The move reflects growing impatience in Germany at what is perceived as US nonchalance about being caught spying on a close ally.
“The representative of the US intelligence services at the United States embassy has been asked to leave Germany,” government spokesman Steffen Seibert said.
“The request occurred against the backdrop of the ongoing investigation by federal prosecutors as well as the questions that were posed months ago about the activities of US intelligence agencies in Germany,” he said. “The government takes the matter very seriously.”
Mr Seibert said Germany continued to seek “close and trusting” cooperation with its Western partners “especially the United States”.
Shortly before the decision was announced, Chancellor Angela Merkel said Germany and the United States had “very different approaches” to the role of intelligence agencies.
She stressed the need for greater trust between allies, a position she has repeatedly voiced since reports last year that the National Security Agency eavesdropped on her mobile phone.

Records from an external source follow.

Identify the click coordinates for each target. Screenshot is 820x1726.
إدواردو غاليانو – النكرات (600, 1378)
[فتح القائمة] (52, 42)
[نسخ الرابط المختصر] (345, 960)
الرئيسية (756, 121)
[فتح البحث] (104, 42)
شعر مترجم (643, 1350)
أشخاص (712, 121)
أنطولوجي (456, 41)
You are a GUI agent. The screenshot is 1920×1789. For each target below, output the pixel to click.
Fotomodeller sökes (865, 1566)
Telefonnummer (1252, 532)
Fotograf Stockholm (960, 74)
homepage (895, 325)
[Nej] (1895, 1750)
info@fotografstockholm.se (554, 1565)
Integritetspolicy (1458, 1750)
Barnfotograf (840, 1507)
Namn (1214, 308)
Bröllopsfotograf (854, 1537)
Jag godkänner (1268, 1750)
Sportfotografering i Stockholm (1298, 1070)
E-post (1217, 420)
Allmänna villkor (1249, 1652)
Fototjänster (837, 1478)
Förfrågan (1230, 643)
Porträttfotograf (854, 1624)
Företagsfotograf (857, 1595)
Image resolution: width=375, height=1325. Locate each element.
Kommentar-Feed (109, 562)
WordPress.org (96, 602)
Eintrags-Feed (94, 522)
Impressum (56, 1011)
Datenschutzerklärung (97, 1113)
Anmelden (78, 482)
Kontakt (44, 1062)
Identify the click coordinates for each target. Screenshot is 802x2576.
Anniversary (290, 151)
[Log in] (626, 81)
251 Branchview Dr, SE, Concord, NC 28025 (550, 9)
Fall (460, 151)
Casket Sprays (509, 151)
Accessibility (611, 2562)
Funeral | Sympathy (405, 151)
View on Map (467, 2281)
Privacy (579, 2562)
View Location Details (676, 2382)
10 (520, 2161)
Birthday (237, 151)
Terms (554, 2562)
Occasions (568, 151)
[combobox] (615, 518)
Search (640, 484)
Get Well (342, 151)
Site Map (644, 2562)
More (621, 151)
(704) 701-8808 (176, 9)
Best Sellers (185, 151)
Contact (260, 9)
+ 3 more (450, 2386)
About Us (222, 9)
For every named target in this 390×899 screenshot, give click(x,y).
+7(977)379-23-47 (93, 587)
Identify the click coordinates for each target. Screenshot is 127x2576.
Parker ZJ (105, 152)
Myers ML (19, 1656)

In separate cases over the past 10 days, one man has been arrested and an investigation against another has been launched on suspicion that they worked for foreign intelligence. German media have reported that the men are suspected of passing secrets to the US.
Interior Minister Thomas de Maiziere said that the scope of the cases and who was involved were not yet clear, but that talks are taking place with the United States at various levels.
“If the situation remains what we know now, the information reaped by this suspected espionage is laughable,” he said. “However, the political damage is already disproportionate and serious.”
Meanwhile, The New York Times claims Chinese hackers broke into the computer networks of the US Office of Personnel Management earlier this year.
It says the intention was to access the files of tens of thousands of federal employees who had applied for top-secret security clearances.
US Secretary of State John Kerry was asked about the Times report and said: “At this point in time, it does not appear to have compromised any sensitive material. I’m not going to get into any specifics of the ongoing investigation.”
A Chinese government spokesman reiterated Beijing’s position that it is “resolutely opposed” to hacking and said there were parties who wanted to make China look like a cyber-security threat.
“Some of the American media and cyber-security firms are making constant efforts to smear China and create the so-called China cyber threat,” Foreign Ministry spokesman Hong Lei said.